I'm attempting to use SQL to pull data from a database into a Jupyter (python) notebook and work with it there. I have a query that pulls the yearweek of flight's upload date, and counts the number of flights in that yearweek. Finally, it groups the results by the yearweek of upload date:

SELECT YEARWEEK(d.upload_date), COUNT(f.id)
FROM apps_flight f
LEFT JOIN apps_enginedatafile d ON d.id=f.import_file_id
WHERE f.global_duplicate = 0
GROUP BY YEARWEEK(d.upload_date)

I want to count number of subscribers (located in another table) from each yearweek to compare them to count of flights. So I'm trying to join said table by adding:

LEFT JOIN apps_subscription s ON s.basesubscription_ptr_id = f.id

But, when I do this, the counts of my flight values change! The first few counts for the original query look like:

[327, 605, 78, 5768, 9716, 9686, 7902, 3699, 3323, 6081, 4966, 3456, 3181, 2749, 4577, 3157, 1792, 1806, ...]

After joining the table, it becomes:

[327, 738, 78, 8854, 17418, 16156, 13921, 7536, 5380, 10040, 7559, 5461, 6323, 6412, 6702, 5433, 2924, ...]

I'm not sure what's happening here. Perhaps the join is creating duplicate rows? The data set is very large, and takes about 30 minutes to run the query. Adding a LIMIT doesn't seem to speed it up, so as you can imagine, testing takes a little while. (If I'm oblivious to another way to speed up the query aside from a LIMIT, feel free to make me aware)!

Thanks for any info.

CodePudding user response：

Simply join two aggregate count queries.
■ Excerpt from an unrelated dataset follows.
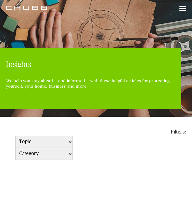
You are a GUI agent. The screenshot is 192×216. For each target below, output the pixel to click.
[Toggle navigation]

Below assumes same structure including columns names. (Adjust upload_date to actual date/time column in apps_subscription.)

WITH agg_flights AS (
    SELECT YEARWEEK(d.upload_date) AS year_week, 
           COUNT(f.id) AS flight_counts
    FROM apps_flight f
    LEFT JOIN apps_enginedatafile d  
         ON d.id = f.import_file_id
    WHERE f.global_duplicate = 0
    GROUP BY YEARWEEK(d.upload_date)
), agg_subs AS (
    SELECT YEARWEEK(s.upload_date) AS year_week,  -- ADJUST date/time variable
           COUNT(f.id) AS subscriber_counts
    FROM apps_flight f
    LEFT JOIN apps_subscription s 
         ON s.basesubscription_ptr_id = f.id
    WHERE f.global_duplicate = 0
    GROUP BY YEARWEEK(s.upload_date)              -- ADJUST date/time variable
)

SELECT f.year_week, 
       f.flight_counts,
       s.subscriber_counts
FROM agg_flights f
INNER JOIN agg_subs s
  ON f.year_week = s.year_week

CodePudding user response：

Joins create combined rows of all the tables joined. So your join between f and d will have multiple rows (before the group by) for a single flight if that flight has more than one import_file_id value, and the join on s will add multiple rows if a flight has more than one subscription. And COUNT operates on the result of the joins, not on the f table before the join.

In this case, the easy fix is to just use COUNT(DISTINCT f.id) instead of COUNT(f.id), so each flight is only counted once per yearweek.